Topics of statistical analysis with social media data

Abstract

This thesis investigates the use of social media data in social research from a statistical perspective. A broad review is given of how these data has been used by researchers from different disciplines and the extent and means of the investigations carried out with these data is assessed. Special attention has been given to the common obstacles faced by using social media data for statistical analysis and to the graph representation of these data that is generally available to the researcher and to its use for statistical inference.

Most of the literature about the use of social media data for statistical analysis is concerned with the fact that these data represent a non-random sample from the population of interest. We have instead highlighted another fundamental challenge presented by these data, which is, however, rarely taken explicitly into consideration. The problem is that the object of sampling and the unit of interest might be distinct. To tackle this problem, we have shown how two different approaches of statistical inference can be distinguished in the literature. Under each approach, we have provided a discussion about the target of inference and make explicit their limitations in relation with the statistical methods used. Our exposition offers a framework for dealing with unruly data sources.

------------------------------------------------------------

Short problem 1: In the abstract on statistical analysis with social media data, list each thing it says special attention has been given to.

Record excerpts:

------------------------------------------------------------

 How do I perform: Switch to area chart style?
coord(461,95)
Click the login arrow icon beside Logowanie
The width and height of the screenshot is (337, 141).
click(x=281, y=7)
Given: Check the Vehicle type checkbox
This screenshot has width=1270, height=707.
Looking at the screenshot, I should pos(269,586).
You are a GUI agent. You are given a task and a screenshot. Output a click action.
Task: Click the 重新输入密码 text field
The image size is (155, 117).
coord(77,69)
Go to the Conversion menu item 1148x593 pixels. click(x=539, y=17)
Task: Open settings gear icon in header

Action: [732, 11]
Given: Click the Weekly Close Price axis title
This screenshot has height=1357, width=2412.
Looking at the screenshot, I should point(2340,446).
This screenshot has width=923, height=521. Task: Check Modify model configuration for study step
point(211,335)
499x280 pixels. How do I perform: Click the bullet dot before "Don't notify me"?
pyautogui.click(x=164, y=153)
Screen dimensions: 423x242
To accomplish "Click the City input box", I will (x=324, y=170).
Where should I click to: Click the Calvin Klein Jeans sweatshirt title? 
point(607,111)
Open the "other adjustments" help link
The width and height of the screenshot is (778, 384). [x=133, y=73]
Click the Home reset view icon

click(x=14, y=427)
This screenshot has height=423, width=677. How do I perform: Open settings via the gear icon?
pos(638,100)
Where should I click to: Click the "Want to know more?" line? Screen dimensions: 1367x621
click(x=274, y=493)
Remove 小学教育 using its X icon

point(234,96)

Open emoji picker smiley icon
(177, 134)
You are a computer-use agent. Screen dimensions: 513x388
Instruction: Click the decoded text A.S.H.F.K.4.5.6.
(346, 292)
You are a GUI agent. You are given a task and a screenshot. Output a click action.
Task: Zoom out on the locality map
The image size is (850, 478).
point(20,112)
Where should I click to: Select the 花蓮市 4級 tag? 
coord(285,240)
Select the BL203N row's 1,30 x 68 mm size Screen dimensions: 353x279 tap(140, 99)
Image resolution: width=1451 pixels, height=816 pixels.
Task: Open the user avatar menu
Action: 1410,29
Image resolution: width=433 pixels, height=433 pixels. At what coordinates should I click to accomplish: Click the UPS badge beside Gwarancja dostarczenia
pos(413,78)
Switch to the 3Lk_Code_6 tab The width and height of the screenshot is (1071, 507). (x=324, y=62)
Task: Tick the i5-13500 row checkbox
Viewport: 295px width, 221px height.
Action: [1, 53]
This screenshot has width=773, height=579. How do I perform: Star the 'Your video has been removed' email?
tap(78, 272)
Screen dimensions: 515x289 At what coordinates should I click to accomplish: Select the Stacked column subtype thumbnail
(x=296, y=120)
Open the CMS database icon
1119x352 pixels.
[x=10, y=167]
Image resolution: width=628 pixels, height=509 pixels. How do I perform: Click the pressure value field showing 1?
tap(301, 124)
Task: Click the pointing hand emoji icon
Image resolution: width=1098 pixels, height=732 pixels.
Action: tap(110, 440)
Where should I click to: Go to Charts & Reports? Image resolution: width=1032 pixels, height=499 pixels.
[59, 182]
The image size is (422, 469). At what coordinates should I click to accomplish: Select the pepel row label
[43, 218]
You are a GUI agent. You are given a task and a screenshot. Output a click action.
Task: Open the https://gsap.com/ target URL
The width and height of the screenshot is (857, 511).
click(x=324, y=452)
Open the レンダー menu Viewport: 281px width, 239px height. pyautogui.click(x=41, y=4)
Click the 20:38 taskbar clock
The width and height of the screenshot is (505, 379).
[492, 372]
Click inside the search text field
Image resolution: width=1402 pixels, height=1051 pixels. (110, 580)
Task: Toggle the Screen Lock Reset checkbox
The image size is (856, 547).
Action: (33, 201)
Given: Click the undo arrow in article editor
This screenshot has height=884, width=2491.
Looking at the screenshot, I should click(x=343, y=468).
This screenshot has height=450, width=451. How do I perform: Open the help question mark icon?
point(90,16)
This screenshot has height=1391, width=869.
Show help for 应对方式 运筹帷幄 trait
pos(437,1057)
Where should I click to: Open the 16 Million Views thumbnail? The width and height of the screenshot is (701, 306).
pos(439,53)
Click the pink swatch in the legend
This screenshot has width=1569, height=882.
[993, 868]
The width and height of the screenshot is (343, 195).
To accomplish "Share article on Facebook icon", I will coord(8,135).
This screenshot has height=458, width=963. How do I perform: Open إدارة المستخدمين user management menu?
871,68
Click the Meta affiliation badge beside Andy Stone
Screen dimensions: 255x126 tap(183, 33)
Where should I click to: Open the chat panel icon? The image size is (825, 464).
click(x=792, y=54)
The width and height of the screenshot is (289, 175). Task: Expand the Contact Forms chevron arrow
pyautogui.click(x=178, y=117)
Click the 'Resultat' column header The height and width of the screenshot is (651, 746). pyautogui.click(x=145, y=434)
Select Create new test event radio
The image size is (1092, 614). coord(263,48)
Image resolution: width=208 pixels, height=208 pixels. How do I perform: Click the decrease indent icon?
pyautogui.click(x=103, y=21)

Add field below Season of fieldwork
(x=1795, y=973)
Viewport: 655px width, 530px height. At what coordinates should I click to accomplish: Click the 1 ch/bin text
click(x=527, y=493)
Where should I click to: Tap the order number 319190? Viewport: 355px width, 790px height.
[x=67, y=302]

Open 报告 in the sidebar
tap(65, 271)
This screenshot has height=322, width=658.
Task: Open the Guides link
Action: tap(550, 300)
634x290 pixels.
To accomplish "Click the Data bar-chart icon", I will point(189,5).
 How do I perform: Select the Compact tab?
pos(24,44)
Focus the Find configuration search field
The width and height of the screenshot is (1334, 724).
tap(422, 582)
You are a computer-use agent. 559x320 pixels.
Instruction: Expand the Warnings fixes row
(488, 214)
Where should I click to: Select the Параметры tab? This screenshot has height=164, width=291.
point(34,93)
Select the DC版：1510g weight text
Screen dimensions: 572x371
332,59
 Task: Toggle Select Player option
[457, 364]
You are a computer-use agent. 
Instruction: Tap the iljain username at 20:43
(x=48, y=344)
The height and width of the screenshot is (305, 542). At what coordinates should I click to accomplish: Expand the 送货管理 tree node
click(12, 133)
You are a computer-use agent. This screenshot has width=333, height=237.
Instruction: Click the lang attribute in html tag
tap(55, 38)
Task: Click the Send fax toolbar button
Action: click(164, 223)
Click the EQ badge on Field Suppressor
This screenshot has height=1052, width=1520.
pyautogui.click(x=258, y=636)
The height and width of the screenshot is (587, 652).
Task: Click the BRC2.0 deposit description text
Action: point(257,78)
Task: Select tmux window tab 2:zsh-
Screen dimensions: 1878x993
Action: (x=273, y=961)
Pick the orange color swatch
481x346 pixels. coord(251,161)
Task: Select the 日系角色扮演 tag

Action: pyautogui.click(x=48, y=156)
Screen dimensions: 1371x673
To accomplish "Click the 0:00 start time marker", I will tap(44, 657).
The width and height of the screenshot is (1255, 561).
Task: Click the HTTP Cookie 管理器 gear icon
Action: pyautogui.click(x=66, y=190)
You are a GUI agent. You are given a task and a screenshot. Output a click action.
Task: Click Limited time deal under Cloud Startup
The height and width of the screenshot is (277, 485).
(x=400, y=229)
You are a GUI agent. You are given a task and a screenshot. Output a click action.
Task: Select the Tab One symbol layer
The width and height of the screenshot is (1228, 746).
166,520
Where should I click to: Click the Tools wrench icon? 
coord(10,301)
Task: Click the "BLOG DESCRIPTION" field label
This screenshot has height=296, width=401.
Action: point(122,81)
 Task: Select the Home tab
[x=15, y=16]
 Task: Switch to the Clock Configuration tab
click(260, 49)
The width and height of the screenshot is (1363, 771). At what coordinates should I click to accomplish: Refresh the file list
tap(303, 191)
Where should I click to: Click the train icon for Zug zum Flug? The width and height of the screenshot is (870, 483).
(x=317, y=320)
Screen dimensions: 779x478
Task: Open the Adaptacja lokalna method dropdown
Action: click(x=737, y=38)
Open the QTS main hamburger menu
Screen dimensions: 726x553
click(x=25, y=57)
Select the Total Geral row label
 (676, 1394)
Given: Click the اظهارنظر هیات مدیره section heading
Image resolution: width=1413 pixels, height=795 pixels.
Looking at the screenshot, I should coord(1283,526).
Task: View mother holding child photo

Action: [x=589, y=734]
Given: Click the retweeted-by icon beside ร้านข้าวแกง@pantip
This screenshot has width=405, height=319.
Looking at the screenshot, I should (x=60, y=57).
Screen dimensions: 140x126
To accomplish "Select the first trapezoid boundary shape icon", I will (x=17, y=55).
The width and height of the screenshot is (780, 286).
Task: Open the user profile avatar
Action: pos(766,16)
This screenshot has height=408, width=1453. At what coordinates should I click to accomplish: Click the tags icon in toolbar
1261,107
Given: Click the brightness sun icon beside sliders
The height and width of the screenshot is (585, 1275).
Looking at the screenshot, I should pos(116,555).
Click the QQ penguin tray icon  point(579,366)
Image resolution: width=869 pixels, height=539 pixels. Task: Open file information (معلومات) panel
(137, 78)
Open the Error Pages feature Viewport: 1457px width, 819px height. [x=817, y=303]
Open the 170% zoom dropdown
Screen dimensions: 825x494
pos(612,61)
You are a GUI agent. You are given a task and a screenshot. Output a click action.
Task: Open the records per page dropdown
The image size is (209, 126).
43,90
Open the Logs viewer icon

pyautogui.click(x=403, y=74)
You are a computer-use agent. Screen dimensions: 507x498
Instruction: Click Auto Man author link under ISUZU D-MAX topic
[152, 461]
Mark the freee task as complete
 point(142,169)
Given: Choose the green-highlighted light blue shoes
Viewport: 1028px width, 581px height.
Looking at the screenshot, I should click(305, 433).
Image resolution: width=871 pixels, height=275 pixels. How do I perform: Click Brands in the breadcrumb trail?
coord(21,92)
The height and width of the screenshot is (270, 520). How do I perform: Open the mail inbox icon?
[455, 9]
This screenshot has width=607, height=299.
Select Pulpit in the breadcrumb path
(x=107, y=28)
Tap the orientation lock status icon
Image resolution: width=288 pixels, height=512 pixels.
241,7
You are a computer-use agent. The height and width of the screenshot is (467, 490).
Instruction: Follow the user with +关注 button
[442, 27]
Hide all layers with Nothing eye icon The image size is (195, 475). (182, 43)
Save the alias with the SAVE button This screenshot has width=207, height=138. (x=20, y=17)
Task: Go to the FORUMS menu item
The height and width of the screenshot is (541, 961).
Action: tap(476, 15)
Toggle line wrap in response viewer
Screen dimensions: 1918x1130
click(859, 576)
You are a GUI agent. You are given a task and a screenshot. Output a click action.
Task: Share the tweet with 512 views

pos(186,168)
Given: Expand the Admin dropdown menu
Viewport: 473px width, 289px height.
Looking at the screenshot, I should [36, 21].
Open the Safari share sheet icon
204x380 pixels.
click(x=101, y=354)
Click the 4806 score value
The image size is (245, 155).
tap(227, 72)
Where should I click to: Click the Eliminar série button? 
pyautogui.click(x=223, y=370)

------------------------------------------------------------

Short problem 2: Count the lines of the entries that contain the word "dropdown", and reply with the number alone.

Task output 1:
- The common obstacles faced by using social media data for statistical analysis
- The graph representation of these data that is generally available to the researcher
- The use of that graph representation for statistical inference

Task output 2: 4